My life got cold, it happened many years ago...
Well, it's not so much that my life got cold, more that I got a cold, and it happened several days ago. I'm a little annoyed by this, since how I can manage to come down with a cold during the hottest temperatures recorded since the mid 70s is utterly beyond me.
However, like many things in life, there is often an upside, and I think I may have discovered a cure for the common cold. And that cure is Family Xchange on BBC1 at 10:15am this week (sadly I don't think it's on next week. I appreciate this recommendation is annoyingly late for some, but frankly timely recommendations are not what this site is about. If that's what you're after, I suggest you head for the mighty Lowculture. But please come back when you're finished. Or I'll be sad).
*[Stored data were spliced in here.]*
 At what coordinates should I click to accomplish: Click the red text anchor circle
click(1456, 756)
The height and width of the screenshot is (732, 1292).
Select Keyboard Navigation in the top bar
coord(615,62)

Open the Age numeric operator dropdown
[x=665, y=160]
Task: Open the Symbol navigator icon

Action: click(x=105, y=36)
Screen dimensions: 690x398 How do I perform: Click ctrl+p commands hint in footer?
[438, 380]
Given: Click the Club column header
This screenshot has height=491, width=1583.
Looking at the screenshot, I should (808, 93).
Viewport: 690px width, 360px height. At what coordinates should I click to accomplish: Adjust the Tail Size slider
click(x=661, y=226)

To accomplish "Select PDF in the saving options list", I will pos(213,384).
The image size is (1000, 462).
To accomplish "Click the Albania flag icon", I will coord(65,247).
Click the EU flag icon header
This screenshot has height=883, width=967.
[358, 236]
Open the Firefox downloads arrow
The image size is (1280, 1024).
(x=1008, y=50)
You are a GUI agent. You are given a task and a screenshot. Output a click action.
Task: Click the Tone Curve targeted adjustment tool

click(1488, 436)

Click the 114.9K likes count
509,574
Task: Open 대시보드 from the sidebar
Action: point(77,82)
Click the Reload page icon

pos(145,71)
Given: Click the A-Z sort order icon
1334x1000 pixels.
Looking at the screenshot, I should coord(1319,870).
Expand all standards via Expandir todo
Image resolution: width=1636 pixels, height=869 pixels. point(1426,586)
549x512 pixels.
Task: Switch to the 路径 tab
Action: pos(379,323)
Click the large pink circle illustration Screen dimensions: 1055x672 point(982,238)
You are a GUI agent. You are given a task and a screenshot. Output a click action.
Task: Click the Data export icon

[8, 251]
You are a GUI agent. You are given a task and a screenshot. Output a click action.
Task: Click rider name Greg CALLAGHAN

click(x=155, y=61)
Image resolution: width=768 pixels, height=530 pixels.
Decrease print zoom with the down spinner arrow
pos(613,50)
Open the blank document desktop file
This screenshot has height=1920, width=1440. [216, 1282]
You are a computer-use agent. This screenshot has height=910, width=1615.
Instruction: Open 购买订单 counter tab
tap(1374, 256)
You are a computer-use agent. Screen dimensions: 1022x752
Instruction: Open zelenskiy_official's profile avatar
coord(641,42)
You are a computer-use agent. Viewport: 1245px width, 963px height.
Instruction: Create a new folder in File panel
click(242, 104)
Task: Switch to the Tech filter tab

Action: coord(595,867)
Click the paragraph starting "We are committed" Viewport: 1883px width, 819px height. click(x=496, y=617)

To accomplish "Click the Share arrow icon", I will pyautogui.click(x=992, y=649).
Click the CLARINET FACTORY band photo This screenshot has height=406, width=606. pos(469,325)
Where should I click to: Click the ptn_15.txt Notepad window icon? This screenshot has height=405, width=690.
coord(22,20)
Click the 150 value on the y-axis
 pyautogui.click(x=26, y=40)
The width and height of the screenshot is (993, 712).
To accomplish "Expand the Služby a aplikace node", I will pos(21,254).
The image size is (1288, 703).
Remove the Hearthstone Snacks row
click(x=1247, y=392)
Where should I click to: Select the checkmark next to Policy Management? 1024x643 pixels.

The premise of this almighty show is that two families exchange lives for a week. If I may steal a billing from the also mighty Radio Times, "they'll swap homes, pets, jobs, schools, diet and even house rules." The premise is a little bit Wife Swap, I grant you, but the genius of this show lies in the choosing of families. One family have delusions of grandeur, live on a farm and have lots of mod cons. The other family are well-meaning scallies, with eight children with varying degrees of terrifying haircuts. And as one might expect, the women become fiercely territorial about their homes. Delusion of Grandeur Lady says "I don't know how anybody can sit around painting their nails all day". Well-Meaning Scally lady says "She never cleans this place." Each family is given a budget of £1000 for home improvements. Delusion of Grandeur Lady removes the drier and plumbs in a dishwasher. Well-Meaning Scally lady pulls down the hops from Delusions of Grandeur's lady's awnings, replaces them with artificial flowers, and buys her Sky TV for a year.
The best part, of course, was at the end of the week long experiment when the two families finally met face to face. I for one was sat clapping my hands and chanting "cat fight! cat fight! cat fight!" like - well, like an excited gayer. It ended, somewhat predictably, with Delusions of Grandeur lady storming out and having a blazing row with her husband, while Well-Meaning Scally lady shook her head sadly, clearly inwardly gleeful that while she may have less money than Delusions of Grandeur lady, she has a much more healthy approach to her home and family (sort of).
And whilst watching this perfect example of car crash television, I forgot all about my cold. The mind boggles as to why it was shown at this time of day - it deserved a peak-time slot so that the working masses who don't have tellies in their offices (I'd die if that happened to me) can enjoy it too. Seeing as it cures colds, we should put it on the NHS.